It is a fitting irony that in the same week that the British government agreed to negotiate compensation for the torture of thousands of Kenyans under colonialism, a right-wing party devoted to returning the nation to its former glory would emerge as the major victor in local elections. The United Kingdom Independence Party (UKIP) won 147 council seats in recent midterm elections, coming in third in the national popular vote and perilously close to defeating the ruling Conservatives. It is a party in favor of a monocultural Britain and against immigration, multiculturalism and membership in the European Union. To demand that Britain be Great again, as UKIP leader Nigel Farage does, willfully disregards how that greatness came about and who paid for it. As the nineteenth-century French philosopher Ernest Renan wrote, “The essential characteristic of a nation is that all its individuals must have many things in common and must have forgotten many things as well.”
The success of the UKIP rests on nostalgia for a brutal past shrouded in mythology, as well as fear of a future buffeted by neoliberal globalization. The party’s electoral base comprises older, less-qualified blue-collar workers drawn primarily from the Conservatives. Farage, a former commodities trader and nationalist “libertarian” whose buffoonery has been mistaken for authenticity, appeals to many of those disaffected from politics and disillusioned with the political class.
The UKIP’s particular blend of cultural atavism, political populism and economic nationalism may be unique to Britain. But its broad agenda is emblematic of a trend that spans everything from the Tea Party to the French National Front. Across the Western world, a sizable section of the white working and middle class is terrified. Their wages have stalled; their welfare is being slashed; their jobs are emigrating; labor, skilled and unskilled, is immigrating. A 2010 New York Times poll showed that more than half of self-described Tea Partiers were concerned that someone in their household would be out of a job in the next year, while more than two-thirds said the recession has been difficult or caused hardship and major life changes. In recent years, the most marked slump in support for foreign trade and the sharpest increase in anti-immigrant and anti-Muslim sentiment has been among Republicans in general and white people in particular.
Meanwhile, the institutions they once might have counted on to defend their interests—particularly labor unions—have been decimated.

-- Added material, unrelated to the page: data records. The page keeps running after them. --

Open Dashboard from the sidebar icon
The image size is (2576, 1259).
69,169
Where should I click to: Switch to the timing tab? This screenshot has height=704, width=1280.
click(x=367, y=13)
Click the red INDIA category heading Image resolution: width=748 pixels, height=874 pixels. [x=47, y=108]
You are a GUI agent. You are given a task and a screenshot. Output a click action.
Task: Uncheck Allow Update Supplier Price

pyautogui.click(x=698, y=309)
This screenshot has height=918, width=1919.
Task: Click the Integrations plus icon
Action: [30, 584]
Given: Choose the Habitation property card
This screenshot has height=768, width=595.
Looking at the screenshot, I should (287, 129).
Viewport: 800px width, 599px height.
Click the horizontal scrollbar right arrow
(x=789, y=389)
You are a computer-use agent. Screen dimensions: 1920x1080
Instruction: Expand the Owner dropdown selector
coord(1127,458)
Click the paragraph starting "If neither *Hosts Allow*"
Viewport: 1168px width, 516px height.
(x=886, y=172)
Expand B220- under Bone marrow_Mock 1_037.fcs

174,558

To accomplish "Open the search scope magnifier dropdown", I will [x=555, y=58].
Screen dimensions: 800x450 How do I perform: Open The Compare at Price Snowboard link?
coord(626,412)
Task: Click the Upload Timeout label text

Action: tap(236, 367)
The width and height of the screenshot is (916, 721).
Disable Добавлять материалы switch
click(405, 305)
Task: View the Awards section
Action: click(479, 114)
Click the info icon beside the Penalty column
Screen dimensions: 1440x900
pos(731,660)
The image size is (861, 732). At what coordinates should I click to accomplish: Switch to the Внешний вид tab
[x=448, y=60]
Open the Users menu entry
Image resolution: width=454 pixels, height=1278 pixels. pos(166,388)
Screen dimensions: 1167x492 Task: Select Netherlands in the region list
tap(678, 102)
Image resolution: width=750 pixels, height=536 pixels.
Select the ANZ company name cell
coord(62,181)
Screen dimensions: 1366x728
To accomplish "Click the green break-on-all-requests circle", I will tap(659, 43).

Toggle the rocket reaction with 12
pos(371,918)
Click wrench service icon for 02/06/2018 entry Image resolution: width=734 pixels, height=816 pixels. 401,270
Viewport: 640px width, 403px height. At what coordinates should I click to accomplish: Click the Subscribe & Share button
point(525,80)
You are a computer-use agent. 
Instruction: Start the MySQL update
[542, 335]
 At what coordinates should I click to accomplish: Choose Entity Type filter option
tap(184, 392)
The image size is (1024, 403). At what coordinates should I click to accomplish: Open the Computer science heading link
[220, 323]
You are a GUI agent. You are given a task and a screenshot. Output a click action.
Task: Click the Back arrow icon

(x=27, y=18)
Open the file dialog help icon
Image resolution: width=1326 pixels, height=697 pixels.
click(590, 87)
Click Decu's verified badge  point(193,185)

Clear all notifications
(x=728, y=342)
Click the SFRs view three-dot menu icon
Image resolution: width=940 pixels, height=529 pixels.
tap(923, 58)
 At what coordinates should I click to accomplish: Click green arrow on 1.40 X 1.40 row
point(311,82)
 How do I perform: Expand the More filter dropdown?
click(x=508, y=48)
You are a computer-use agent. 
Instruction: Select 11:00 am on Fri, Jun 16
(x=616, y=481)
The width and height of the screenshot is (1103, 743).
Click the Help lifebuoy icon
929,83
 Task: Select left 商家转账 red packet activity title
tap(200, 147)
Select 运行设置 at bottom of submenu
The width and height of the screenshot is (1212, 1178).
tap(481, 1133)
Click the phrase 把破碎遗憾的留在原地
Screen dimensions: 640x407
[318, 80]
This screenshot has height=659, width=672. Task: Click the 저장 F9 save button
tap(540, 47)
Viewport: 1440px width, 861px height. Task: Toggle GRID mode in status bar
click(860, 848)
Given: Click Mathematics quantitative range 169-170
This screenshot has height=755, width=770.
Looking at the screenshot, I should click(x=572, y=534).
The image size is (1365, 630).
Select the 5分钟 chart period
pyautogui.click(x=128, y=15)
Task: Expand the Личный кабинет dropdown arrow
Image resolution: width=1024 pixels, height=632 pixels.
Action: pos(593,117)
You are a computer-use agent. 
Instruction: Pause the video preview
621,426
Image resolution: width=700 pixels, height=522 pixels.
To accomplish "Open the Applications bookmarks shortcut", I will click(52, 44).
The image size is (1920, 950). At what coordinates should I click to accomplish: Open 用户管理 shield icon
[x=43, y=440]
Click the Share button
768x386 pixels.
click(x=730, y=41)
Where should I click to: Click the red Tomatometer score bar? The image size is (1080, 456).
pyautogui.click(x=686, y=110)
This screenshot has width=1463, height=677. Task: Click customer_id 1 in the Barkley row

The basic unit of democratic engagement, the nation-state, has been undermined by unfettered international capital. “The big question is whether any political force is capable of stemming the tides of globalisation,” writes sociologist Zygmunt Bauman, “while having at [its] disposal solely the means of a single state.”
Their political classes have actively colluded in these developments. Both Labour and Conservatives, like most of Europe’s establishment parties, want to remain in the European Union. In the United States, it was the Democrats who introduced NAFTA and deregulated finance.
Looking for alternatives, some have sought solidarity across racial and national boundaries to combat these increasingly enmeshed political and financial interests. In some places, like Greece with Syrzia or France with the Left Front party, this has taken on an electoral expression, with varying degrees of success. That, among other things, was what the Occupy movement was all about: a global articulation of resistance to this crisis that identified the enemy as the powerful, not the powerless.